Given text:
Duncan starts from previous analyses that identified evolutionary themes in the texts he discusses. However, he goes further than previous scholars, bringing scientific and literary ideas together and adding his own valuable insights. His ultimate aim is to build a cohesive argument about the parallel development of the novel and the 19th century scientific revolution.
In the first chapter, Duncan provides a philosophical background to the debate over human nature, as well as the development of the human individual and species, in the late 18th century, focusing on thinkers such as Kant, Herder, Rousseau, and Buffon. His main interest lies in how the modern “science of man” began to treat the human species as a unifying object of study. The subsequent chapters consist of literary analyses of several authors and their approaches towards the new conception of the human. The second chapter examines three texts connected to the rise of the 19th century novel in the form of the Bildungsroman (Madame de Staël’s Corinne and Goethe’s Wilhelm Meister’s Apprenticeship) and the historical novel (Walter Scott’s Waverley). Duncan argues that these novels are interested in the formation of humanity (Bildung der Humanität) as a species, by following the development of their protagonists. Two Romantic historical novels, Scott’s Count Robert of Paris and Victor Hugo’s Notre-Dame de Paris, constitute the subject of the third chapter. These novels display the new interest in monsters at the beginning of the 19th century, and the author demonstrates how they describe the monstrous in terms of a Lamarckian evolution gone wrong. The fourth chapter focuses on Charles Dickens’ Bleak House, which undermines the objective point of view typical of the Victorian novel in order to highlight its concern with the dehumanizing effects of the modern city. Duncan considers Bleak House and other novels by Dickens to be constructed on the premises of a “transformist natural history” in the line of Lamarck, not Darwin, whose theory of natural selection was only emerging in that historical period. George Eliot is the final writer discussed in the book. Duncan establishes her position in relation to the Darwinian evolutionary debate by analyzing three of her most important novels, The Mill on the Floss, Middlemarch and Daniel Deronda. These examples nuance our understanding of George Eliot; whilst Darwin’s influence on Eliot has been previously investigated, Duncan’s merit is to show that she was more skeptical towards Darwin’s hypotheses than previously thought.

What you should do:
Pick up the review of Duncan's study of the novel and evolution after its last sentence and keep writing it.

Extracted data:
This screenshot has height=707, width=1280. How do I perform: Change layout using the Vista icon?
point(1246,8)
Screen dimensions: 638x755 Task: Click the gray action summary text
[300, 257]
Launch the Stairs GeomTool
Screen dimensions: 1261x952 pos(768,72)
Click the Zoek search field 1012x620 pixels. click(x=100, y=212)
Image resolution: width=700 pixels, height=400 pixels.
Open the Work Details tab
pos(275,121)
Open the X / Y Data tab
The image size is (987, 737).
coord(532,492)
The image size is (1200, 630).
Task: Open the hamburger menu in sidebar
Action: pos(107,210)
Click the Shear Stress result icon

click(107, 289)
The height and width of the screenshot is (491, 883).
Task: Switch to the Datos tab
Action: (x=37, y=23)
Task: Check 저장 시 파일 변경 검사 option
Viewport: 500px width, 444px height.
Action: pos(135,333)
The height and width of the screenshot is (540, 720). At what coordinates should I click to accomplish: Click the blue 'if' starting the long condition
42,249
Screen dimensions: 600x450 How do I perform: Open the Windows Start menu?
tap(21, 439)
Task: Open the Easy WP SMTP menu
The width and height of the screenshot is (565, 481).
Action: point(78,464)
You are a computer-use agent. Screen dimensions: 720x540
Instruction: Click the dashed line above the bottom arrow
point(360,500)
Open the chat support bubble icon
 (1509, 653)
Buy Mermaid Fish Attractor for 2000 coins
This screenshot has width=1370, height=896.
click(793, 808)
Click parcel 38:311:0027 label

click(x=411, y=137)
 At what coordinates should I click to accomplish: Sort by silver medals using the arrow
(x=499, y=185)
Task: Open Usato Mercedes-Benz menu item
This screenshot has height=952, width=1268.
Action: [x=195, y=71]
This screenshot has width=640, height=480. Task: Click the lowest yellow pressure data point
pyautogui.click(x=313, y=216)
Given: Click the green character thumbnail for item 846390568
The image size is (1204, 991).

Solved problem:
Duncan manages to grasp in a professional way on a broad variety of historical sources. He references texts from different fields of knowledge relevant to the debate on human nature, such as philosophy, aesthetics, natural science and, of course, novels and other literary texts. However, it is essential to note that his analysis does not stop at identifying common tropes and themes in science and literature. Instead, he goes further, demonstrating how the novel uses its own literary means (setting, characters, narrative, language) in order to add significant nuances to the conversation about human nature in the 19th century. In other words, this means that Duncan does not approach literature as a cultural product that simply borrows ideas from other types of discourse and then reformulates them in a more accessible language. On the contrary, he emphasizes that the writers he examines are conscious of the freedom offered by the novelistic genre, so that they take advantage of it in order to reflect on issues that the sciences may find harder to describe or imagine. As he explains,
“The ‘perfect form’ the novel lays claim to is not a resolved, determinate scheme, but form as process, dynamic and evolving—a symbolic system that is imaginatively grasped as figural rather than as literal, or rather, a knowledge that inheres in the vibration between literal and figural senses, not yet hardened into habit and fact.” (184)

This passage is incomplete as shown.